I’m a little confused about the interaction between multiprocessing and asyncio. My goal is to be able to spawn async processes from other async processes. Here is a small example:

import asyncio
from multiprocessing import Process


async def sleep_n(n):
    await asyncio.sleep(n)


def async_sleep(n):
    # This does not work
    #   
    # loop = asyncio.get_event_loop()
    # loop.run_until_complete(sleep_n(n))

    # This works
    asyncio.run(sleep_n(n))


async def spawn_another():
    await asyncio.sleep(0.2)
    p = Process(target=async_sleep, args=(5,))
    p.start()
    p.join()


def spawn():
    # This does not work
    # loop = asyncio.get_event_loop()
    # loop.run_until_complete(spawn_another())

    # This works
    asyncio.run(spawn_another())


def doit():
    p = Process(target=spawn)
    p.start()
    p.join()


if __name__ == '__main__':
    doit()

If I replace asyncio.run with get_event_loop().run_until_complete, I get the following error: "The event loop is already running". This is raised from loop.run_until_complete(sleep_n(n)). What’s the difference between these two?

(NB: the reason I care about this is, if it makes a difference in the proposed remedy, is because in my actual code the thing I’m running in async is a grpc.aio client which apparently requires me to use run_until_complete or otherwise I get an error about a Future that’s attached to a different event loop. That said, this is just an aside and not really material to the question above.)

Asked By: danben

||

Answers:

I think I’ve pinned it down. Its an issue with how multiprocessing works on Linux vs Windows/MacOS

From the docs:

Contexts and start methods

Depending on the platform, multiprocessing supports three ways to
start a process. These start methods are

  • spawn

    The parent process starts a fresh Python interpreter process. The child process will only inherit those resources necessary to run
    the process object’s run() method. In particular, unnecessary file
    descriptors and handles from the parent process will not be inherited.
    Starting a process using this method is rather slow compared to using
    fork or forkserver.

    Available on Unix and Windows. The default on Windows and macOS.

  • fork

    The parent process uses os.fork() to fork the Python interpreter.
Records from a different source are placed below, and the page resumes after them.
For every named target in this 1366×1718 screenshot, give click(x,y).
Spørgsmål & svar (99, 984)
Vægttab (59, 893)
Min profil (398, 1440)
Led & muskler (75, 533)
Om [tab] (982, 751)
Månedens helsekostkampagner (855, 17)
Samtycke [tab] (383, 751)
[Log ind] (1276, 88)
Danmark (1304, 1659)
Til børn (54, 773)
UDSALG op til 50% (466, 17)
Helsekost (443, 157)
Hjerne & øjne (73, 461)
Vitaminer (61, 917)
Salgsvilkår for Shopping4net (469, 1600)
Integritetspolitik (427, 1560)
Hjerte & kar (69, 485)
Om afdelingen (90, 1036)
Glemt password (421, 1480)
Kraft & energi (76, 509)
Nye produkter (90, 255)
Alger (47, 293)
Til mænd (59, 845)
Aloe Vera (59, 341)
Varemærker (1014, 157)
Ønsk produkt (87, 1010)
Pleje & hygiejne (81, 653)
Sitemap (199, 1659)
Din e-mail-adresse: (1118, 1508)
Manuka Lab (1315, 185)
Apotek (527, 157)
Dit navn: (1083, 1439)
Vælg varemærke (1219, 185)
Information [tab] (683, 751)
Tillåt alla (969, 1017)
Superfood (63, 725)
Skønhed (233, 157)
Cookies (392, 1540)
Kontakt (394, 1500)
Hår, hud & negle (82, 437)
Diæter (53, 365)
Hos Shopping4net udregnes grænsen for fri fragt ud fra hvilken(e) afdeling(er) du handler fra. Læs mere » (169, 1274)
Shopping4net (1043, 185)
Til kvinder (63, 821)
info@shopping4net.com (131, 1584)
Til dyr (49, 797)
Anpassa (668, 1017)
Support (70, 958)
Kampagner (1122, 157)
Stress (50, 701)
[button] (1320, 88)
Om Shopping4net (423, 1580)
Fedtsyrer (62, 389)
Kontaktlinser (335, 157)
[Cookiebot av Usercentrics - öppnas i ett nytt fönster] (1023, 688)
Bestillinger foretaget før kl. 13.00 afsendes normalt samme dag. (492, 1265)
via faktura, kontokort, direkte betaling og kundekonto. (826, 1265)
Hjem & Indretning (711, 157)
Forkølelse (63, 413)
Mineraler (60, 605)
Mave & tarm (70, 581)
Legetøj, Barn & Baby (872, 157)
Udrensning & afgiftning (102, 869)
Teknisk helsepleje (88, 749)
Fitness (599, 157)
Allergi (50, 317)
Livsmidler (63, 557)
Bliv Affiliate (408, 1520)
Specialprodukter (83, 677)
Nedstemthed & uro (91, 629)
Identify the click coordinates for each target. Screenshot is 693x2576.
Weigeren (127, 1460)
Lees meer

The child process, when it begins, is effectively
    identical to the parent process. All resources of the parent are
    inherited by the child process. Note that safely forking a
    multithreaded process is problematic.

    Available on Unix only. The default on Unix.

  • forkserver

    When the program starts and selects the forkserver start method, a server process is started. From then on, whenever a new
    process is needed, the parent process connects to the server and
    requests that it fork a new process. The fork server process is single
    threaded so it is safe for it to use os.fork(). No unnecessary
    resources are inherited.

    Available on Unix platforms which support passing file descriptors over Unix pipes.

So this works on MacOS and Windows because the default is spawn, versus it fails on Linux where the default is fork. Because we’re using fork, the entire set of data is being mapped, meaning that we’re sharing the existing already instantiated local event loop in the new process. That’s why the event loop states that it is already be running (and asyncio is by design non-re-entrant).

To get around this you can set the mode to spawn manually in the main. When we use this mode, the interpreter will be newly invoked, meaning that there will be no existing event loop to conflict on.

if __name__ == '__main__':
    import multiprocessing as mp
    mp.set_start_method('spawn')
    doit()
Answered By: flakes